● **PROBLEM STATEMENT**: Output every line of the data below word for word, omitting the pictures.

(Click-target data)
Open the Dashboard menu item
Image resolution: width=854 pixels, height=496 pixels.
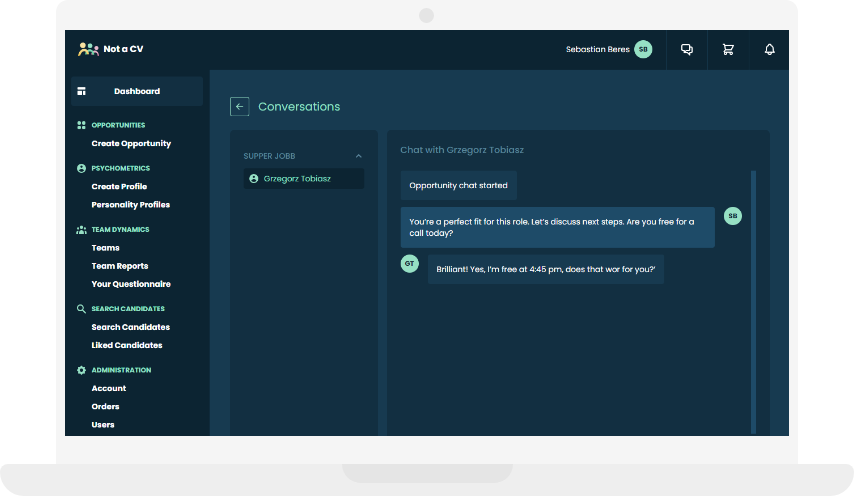(137, 91)
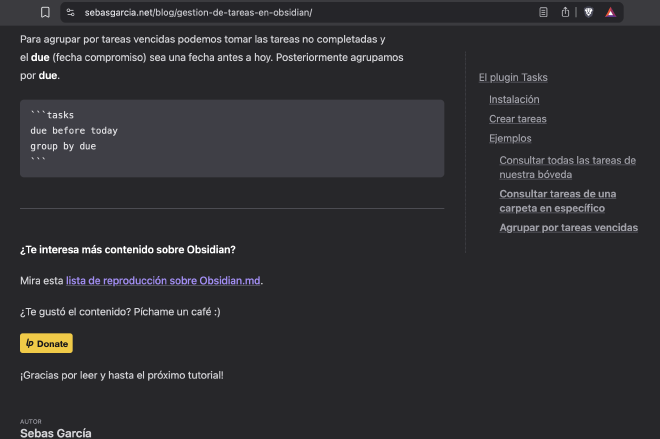Click the URL text in address bar

click(x=198, y=13)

● **THE REPLY**:
Open the Dashboard menu item
Image resolution: width=854 pixels, height=496 pixels.
(137, 91)
Click the URL text in address bar

click(x=198, y=13)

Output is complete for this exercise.